I only had a limited time to experiment with this before Christmas (last few days of a free trial, thought I'd give it a go to see what the limits were), and what I found it doing wrong was piling up technical debt, not that it was a mysterious ball of mud beyond its own ability to rectify.

> With an LLM you don't even know how it's supposed to behave.

LLM generated source code: if you've forgotten how to read the source code it made for you to solve your problem and can't learn how to read that source code and can't run the tests of that source code, at which point it's as interpretable as psychology.

The LLMs themselves: yes, this is the "interpretability" problem, people are working on that.

> Unit tests.

Not proof.

> Lean.

Fantastic. But what proportion of developers are ready to formalize their requirements in Lean?

> Typed languages. Even more broadly, compilers.

For sufficiently strong type systems, sure! But then we're back in the above point.

> https://micahkepe.com/blog/thompson-trojan-horse/

I am of course aware. Any malevolent backdoor in your compiler could also exist in your LLM. Or the compiler that compiled the LLM. So you can never do better.
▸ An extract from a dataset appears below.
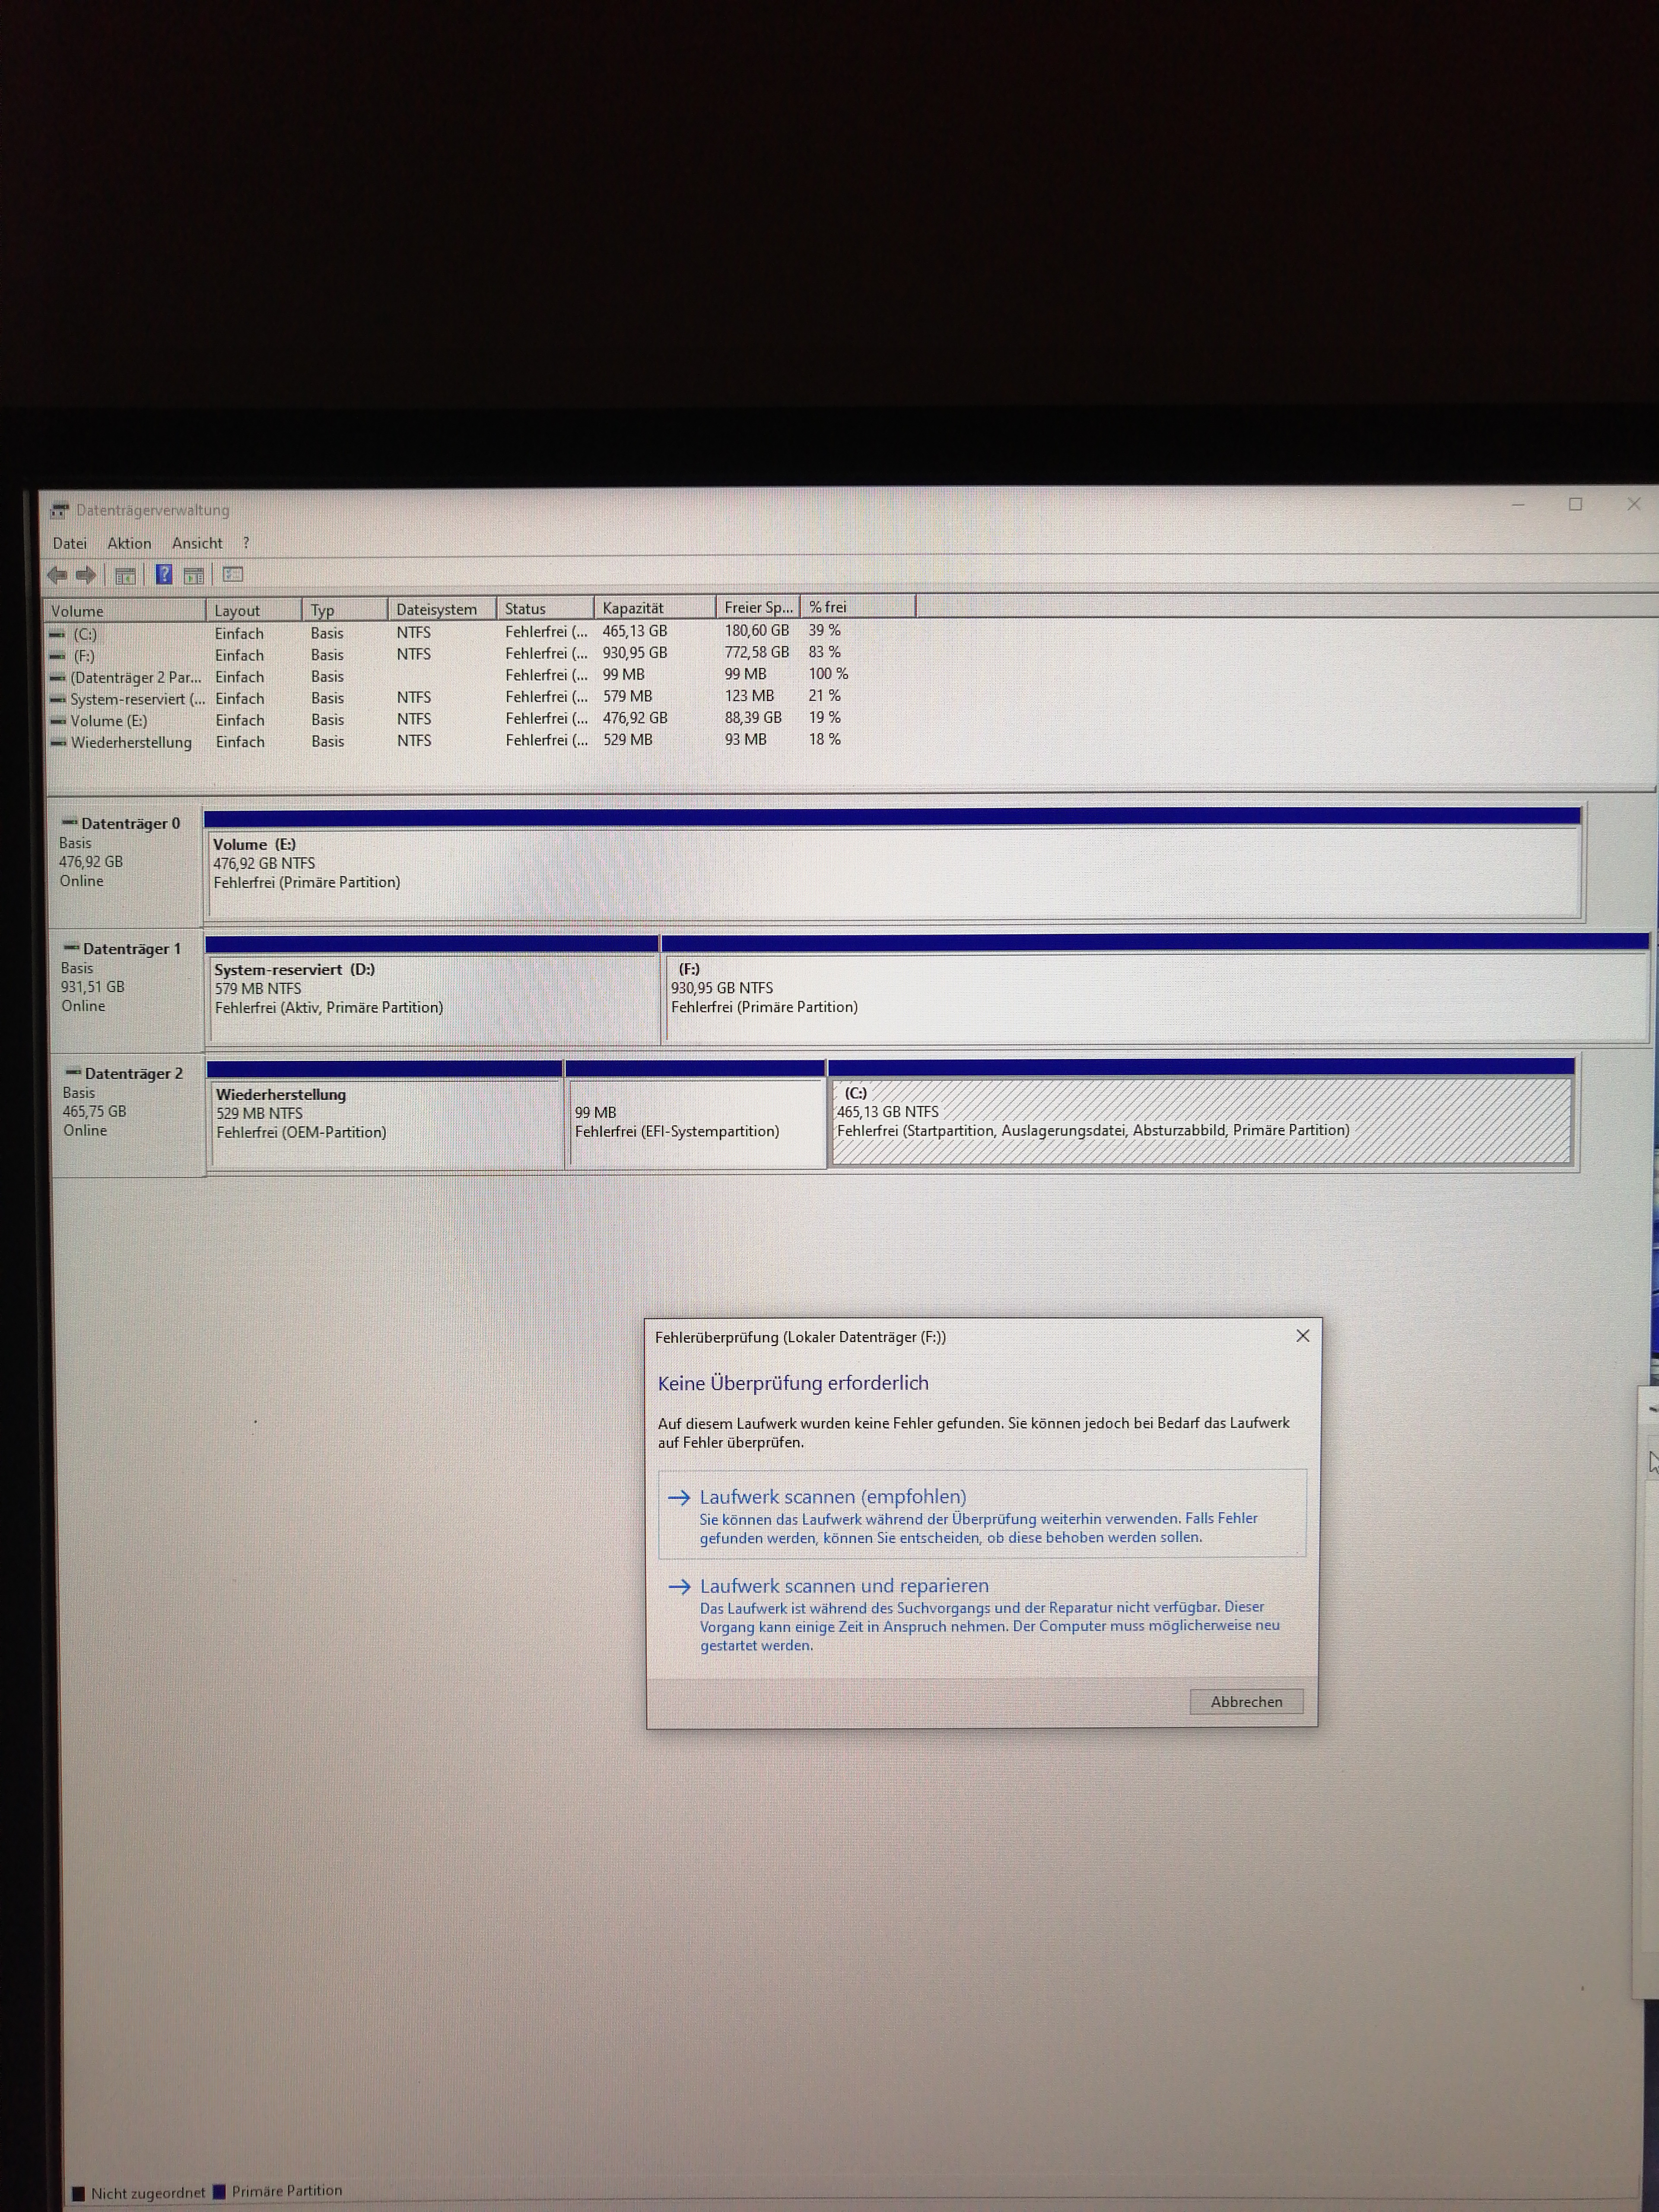Click the settings view toolbar icon
Viewport: 1659px width, 2212px height.
coord(233,574)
> Rowhammer is the physics underlying the computations affecting the computation in a way that was undocumented prior to it getting discovered and, well, documented. Issues like this exist before they're documented, and by definition nobody knows how many unknown things like this have yet to be found.

Yep. But it's a bug. It's a mistake. The unreliability of LLMs is not.

> If you vibe code (as in: never look at the code), then find an error with the resulting product, you can still just ask the LLM to fix that error.

Of course. But you need skills to verify that it did.

> LLM generated source code: if you've forgotten how to read the source code it made for you to solve your problem and can't learn how to read that source code and can't run the tests of that source code, at which point it's as interpretable as psychology.

Reading source code is such a minute piece of the task of understanding code that I can barely understand what you mean.